Perfume Genius’s first two albums are nothing if not forceful, marked by highly dramatic, despondently naked songs that might seem sappy were they not so intent on exploring uncomfortable psychological terrain. It’s challenging and deeply felt music, but the lo-fi aesthetic and aggressively confessional approach leaves both 2010’s Learning and 2012’s Put Your Back N 2 It sounding formless and inapproachable, steamrolling any attempt at differentiating between emotional registers.
That changes on Too Bright, in which Mike Hadreas suddenly pivots toward crafting catchy, palatable songs which, while retaining similar lyrical themes, now operate with far more flamboyance and panache, granting the album the feel of a second debut. It’s hard to say what’s motivated this change, but the new approach makes Hadreas’s existing skills—the vocal dexterity and innate capacity for wrenching pathos from the simplest of lyrics—that much easier to appreciate.
Opener “I Decline” starts off in familiar territory to past songs, but its mournful theatrics quickly segue into the vibrant, strutting “Queen,” its modern glam shimmer coming as a total surprise. Full of equivalently startling songs characterized by an impressive level of range, Too Bright is far more fully conceived than any of Hadreas’s prior work, and the elaborate production style makes the newly energetic music that much more interesting. This means that, when he does sporadically return to the basic formula of the shiveringly bare piano ballad, the effect is that much more pronounced, leaving songs like “No Good” feeling distinctively powerful, rather than lost in a sea of similarly toned material.
With the loss of uniformity, however, comes a scattershot method of album construction, and while there’s something refreshing about the drastic differences between songs here, it also undermines any sense of cohesion. The newfound assurance also makes for a few missteps, with songs like “I’m a Mother” and “My Body” twisting into distended, unpleasant forms.

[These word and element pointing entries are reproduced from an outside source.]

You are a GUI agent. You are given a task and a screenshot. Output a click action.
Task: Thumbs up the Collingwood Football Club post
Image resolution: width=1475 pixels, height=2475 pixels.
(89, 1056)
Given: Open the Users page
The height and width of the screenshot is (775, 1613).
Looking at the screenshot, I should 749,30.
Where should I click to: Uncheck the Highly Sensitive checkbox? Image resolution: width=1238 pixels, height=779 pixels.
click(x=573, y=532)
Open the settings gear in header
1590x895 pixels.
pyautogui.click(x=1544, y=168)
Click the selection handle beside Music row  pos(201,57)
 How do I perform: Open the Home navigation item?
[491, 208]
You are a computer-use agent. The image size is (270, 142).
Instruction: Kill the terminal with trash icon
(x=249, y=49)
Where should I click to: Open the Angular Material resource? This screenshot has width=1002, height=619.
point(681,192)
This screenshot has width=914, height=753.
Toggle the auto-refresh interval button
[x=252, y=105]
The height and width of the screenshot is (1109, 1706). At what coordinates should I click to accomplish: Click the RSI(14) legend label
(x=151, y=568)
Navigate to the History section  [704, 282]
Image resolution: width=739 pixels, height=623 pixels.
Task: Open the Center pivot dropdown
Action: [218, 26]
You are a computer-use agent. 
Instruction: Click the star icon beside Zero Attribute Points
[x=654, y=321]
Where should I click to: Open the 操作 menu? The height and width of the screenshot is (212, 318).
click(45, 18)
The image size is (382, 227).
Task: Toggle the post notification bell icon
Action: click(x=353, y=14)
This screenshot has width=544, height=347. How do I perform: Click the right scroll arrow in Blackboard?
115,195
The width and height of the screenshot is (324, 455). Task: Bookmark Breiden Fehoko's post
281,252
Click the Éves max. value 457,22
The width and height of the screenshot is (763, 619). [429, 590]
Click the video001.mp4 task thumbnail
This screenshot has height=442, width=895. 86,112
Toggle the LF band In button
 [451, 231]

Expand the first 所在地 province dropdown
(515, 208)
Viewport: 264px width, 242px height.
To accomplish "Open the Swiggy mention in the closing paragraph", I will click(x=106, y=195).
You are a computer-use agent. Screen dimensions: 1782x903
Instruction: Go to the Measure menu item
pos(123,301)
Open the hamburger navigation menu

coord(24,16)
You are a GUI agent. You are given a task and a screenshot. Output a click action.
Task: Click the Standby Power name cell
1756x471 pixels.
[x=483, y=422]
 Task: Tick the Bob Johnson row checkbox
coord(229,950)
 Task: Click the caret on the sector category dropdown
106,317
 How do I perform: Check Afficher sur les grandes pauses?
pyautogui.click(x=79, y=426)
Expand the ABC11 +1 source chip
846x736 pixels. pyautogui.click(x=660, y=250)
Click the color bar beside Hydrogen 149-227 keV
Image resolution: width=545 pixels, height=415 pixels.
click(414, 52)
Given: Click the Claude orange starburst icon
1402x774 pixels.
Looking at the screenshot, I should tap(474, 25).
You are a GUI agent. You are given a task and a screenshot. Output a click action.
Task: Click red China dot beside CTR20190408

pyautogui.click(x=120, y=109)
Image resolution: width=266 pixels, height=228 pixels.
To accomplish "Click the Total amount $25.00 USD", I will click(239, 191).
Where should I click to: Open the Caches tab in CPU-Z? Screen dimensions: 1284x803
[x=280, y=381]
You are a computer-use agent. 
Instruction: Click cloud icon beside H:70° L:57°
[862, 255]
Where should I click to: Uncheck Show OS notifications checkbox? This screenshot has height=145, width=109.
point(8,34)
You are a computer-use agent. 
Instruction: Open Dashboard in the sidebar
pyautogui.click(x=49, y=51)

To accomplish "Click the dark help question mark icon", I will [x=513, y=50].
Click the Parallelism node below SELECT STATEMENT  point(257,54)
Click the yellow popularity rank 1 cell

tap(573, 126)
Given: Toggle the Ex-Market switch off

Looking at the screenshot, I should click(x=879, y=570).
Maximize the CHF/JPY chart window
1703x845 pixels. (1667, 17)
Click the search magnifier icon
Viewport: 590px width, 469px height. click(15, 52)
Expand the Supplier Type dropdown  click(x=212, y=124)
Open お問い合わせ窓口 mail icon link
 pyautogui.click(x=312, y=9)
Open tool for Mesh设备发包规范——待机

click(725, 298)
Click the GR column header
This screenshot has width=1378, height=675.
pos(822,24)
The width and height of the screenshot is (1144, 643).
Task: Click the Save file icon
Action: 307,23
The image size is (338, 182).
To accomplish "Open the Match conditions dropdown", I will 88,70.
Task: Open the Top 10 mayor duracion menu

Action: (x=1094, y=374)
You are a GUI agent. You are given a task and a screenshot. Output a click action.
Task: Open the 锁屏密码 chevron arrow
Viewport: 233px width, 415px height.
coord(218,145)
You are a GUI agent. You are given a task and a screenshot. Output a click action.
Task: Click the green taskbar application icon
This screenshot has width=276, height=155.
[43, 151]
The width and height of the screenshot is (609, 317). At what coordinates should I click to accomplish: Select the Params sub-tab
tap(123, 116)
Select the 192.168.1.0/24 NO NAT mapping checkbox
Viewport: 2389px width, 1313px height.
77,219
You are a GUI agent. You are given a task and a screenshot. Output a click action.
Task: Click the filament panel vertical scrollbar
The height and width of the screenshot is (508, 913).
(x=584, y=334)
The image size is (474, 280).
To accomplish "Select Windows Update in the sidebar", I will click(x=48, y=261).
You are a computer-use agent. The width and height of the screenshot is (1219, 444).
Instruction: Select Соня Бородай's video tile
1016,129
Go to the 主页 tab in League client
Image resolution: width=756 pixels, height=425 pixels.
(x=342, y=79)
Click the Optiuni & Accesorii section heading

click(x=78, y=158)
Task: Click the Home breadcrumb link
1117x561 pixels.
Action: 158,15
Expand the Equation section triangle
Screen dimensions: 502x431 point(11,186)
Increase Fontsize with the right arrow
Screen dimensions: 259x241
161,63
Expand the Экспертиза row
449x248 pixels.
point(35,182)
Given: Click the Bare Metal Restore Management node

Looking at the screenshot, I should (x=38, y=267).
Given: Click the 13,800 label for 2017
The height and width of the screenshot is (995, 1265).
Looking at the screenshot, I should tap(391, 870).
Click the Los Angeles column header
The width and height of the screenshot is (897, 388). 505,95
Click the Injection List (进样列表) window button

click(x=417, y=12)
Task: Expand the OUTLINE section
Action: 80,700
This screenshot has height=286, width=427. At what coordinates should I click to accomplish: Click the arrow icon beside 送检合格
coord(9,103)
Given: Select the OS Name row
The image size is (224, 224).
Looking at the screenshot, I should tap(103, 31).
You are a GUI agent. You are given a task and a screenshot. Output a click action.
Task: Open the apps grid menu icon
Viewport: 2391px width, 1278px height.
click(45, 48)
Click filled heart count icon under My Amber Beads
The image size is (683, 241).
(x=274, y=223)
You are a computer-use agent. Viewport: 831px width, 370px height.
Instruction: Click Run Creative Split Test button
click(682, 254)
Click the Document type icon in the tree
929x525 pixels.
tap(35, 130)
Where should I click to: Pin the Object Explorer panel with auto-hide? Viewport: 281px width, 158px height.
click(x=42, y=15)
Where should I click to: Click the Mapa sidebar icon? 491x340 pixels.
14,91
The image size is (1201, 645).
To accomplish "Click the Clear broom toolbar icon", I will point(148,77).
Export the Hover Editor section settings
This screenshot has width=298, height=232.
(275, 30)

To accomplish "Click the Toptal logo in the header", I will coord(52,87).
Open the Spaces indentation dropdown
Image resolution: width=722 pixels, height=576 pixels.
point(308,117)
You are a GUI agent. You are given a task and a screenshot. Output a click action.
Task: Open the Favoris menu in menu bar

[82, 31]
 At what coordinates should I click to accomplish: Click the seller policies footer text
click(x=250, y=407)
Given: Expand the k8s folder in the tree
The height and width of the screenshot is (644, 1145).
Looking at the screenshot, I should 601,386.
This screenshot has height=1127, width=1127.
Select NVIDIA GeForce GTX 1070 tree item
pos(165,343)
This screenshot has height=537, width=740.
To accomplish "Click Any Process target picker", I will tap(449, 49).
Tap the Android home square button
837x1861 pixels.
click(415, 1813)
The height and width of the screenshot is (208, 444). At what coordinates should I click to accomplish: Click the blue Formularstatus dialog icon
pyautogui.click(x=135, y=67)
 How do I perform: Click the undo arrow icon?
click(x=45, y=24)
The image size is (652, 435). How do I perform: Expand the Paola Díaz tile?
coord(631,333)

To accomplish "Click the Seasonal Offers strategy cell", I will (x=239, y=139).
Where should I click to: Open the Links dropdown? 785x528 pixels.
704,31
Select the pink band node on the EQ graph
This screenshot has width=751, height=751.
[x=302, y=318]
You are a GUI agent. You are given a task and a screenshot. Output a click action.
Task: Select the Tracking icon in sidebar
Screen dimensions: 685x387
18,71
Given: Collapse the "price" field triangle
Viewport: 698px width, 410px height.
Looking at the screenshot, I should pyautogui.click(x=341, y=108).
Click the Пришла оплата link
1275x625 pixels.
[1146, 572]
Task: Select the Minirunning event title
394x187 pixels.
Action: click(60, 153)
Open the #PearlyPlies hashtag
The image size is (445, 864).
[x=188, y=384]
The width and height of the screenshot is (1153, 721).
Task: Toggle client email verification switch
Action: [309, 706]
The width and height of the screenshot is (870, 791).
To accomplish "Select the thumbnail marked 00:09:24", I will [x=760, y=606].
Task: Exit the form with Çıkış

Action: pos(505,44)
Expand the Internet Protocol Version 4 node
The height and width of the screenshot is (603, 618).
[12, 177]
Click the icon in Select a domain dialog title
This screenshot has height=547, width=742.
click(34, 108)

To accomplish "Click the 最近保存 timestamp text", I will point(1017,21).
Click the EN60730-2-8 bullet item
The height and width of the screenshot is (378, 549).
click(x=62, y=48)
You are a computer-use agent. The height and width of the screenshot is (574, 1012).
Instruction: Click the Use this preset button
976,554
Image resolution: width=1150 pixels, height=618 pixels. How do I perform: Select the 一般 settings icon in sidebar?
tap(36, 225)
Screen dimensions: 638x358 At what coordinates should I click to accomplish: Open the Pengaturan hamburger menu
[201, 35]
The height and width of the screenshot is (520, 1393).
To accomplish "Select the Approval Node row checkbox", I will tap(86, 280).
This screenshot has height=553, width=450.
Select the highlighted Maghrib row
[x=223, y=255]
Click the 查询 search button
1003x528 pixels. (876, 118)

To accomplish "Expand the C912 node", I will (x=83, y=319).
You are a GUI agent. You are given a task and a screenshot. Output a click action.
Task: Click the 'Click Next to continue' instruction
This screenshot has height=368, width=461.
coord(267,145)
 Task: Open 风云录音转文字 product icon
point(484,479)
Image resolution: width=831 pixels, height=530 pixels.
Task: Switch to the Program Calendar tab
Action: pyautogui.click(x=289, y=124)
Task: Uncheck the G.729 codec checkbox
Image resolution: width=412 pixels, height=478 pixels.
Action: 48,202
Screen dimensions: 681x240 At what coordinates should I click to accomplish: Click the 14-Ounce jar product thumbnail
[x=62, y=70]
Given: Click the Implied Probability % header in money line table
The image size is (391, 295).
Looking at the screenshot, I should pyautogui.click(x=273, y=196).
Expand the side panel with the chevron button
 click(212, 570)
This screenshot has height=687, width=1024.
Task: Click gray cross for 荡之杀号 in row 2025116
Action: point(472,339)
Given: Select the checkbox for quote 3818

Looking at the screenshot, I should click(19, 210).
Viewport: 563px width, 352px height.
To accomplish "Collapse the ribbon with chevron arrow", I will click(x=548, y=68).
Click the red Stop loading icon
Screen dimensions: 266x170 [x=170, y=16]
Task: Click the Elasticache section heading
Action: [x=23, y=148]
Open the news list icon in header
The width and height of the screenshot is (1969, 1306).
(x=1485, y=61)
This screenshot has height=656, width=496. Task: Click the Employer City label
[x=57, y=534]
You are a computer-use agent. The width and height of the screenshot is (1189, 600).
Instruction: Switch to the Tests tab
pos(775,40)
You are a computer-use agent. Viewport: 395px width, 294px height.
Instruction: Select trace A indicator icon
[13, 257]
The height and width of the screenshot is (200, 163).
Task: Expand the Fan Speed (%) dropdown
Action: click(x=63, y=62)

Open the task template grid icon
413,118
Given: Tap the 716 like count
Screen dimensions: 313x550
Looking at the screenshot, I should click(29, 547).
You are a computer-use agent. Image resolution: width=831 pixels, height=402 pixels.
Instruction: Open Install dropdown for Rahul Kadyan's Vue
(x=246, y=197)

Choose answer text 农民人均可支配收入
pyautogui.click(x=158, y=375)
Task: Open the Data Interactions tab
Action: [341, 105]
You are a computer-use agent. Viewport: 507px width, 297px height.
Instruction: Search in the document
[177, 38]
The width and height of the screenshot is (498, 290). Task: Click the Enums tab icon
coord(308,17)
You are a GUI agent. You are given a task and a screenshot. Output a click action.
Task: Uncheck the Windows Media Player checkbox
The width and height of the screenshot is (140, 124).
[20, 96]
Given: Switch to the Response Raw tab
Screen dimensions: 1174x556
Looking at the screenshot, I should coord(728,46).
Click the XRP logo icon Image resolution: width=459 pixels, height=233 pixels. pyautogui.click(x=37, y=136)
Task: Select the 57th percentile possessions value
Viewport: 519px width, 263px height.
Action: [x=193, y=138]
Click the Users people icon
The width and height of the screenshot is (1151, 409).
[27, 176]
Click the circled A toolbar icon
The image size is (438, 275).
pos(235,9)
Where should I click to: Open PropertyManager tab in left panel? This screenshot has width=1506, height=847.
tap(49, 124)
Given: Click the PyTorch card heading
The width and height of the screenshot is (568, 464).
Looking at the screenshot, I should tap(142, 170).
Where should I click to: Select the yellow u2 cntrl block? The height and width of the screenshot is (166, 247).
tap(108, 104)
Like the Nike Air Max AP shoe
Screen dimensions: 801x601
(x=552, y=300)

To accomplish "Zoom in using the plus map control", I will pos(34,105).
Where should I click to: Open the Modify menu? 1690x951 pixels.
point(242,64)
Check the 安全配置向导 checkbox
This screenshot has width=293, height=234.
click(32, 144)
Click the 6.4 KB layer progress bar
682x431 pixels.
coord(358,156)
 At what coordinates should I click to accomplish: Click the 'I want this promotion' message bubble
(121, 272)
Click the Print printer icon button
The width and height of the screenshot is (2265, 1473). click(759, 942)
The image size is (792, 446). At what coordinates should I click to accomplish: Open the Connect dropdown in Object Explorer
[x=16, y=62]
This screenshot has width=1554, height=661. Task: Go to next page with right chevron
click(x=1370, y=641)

But the transformation that occurs on Too Bright is mostly striking, turning Hadreas from a talented bore into a viable musical force. Nothing here sounds revolutionary or even especially distinctive, but Hadreas has successfully conceived of a new context for his raw lyrical approach, opting for a jagged, complex collection of bedroom pop over another sparsely appointed set of torch songs.